Если и существует воплощённое в ком-то живущем милосердие, то она и только она могла являться таковым. Я не знал ещё ни одного человека, который настолько сильно любил бы жизнь в любом её проявлении. Она радовалась всему: от финансовых трудностей до рождения племянника. Объясняла, что каждое событие так или иначе влияет на человека, шлифует камень его души, получая в итоге неразрушимый и прекрасный алмаз. Когда я спрашивал, как быть с теми миллионами несчастных, что наркотиками, алкоголем или, допустим, безудержной похотью, будто угольной сажей, испачкали свой собственный гранит, она лишь пожимала плечами в ответ. Мол, если раз за разом отказываться от услуг шлифовщика, взамен рисуя на своей душе матерную брань да половые органы, чего ещё можно ожидать?
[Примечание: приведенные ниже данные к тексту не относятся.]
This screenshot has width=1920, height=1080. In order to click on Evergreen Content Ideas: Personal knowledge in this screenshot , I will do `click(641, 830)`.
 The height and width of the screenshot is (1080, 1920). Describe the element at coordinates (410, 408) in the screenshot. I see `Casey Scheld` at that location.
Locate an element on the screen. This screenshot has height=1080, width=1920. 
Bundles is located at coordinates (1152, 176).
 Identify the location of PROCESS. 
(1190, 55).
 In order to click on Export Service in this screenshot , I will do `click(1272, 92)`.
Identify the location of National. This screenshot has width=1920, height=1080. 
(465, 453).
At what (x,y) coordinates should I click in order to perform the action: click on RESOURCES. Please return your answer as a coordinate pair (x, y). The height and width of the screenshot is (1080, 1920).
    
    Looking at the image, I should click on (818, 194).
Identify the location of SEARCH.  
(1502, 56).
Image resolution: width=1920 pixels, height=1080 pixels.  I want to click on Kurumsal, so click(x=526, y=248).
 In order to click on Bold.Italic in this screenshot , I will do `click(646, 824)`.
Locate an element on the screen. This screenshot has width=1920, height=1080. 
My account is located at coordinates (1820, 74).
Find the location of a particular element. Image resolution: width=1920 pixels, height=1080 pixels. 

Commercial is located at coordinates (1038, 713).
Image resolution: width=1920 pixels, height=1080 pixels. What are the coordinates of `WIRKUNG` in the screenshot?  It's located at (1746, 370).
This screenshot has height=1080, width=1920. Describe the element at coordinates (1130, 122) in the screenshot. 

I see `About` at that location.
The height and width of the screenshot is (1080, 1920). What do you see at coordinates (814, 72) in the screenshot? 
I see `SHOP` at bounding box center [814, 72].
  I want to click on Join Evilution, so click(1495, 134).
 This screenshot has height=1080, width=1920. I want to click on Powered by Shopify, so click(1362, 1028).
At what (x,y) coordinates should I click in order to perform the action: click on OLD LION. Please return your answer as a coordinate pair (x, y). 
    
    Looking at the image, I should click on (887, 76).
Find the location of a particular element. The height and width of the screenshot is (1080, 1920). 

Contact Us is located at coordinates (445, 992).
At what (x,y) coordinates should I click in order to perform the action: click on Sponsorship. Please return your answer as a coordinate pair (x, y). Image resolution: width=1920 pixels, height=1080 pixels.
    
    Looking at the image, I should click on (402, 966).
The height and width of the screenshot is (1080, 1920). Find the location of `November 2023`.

Хотя она и таких людей любила. Человеколюбие для неё было так естественно, как для любого другого естественен процесс дыхания. Как будто, помимо воздуха, попадающего в лёгкие младенца сразу после рождения, при первом его шумном вздохе, переходящем в крик, она вобрала в себя не только драгоценный кислород, но и безудержную любовь к каждому человеческому существу. Иногда мне казалось, плохих людей для неё вообще не существовало. Каждый живущий на этом свете, даже законченная, по-моему мнению, сволочь, для неё была достойна помощи и сострадания. Какое там ницщеанское: «Падающего – подтолкни», чувство ответственности не только за свою судьбу, но и за судьбы окружающих было у неё столь велико, что услышь она этот лозунг, лишь слегка обиженно нахмурила бы свои бровки и наверняка попыталась поинтересоваться у усатого философа, отчего он настолько озлобился на жизнь.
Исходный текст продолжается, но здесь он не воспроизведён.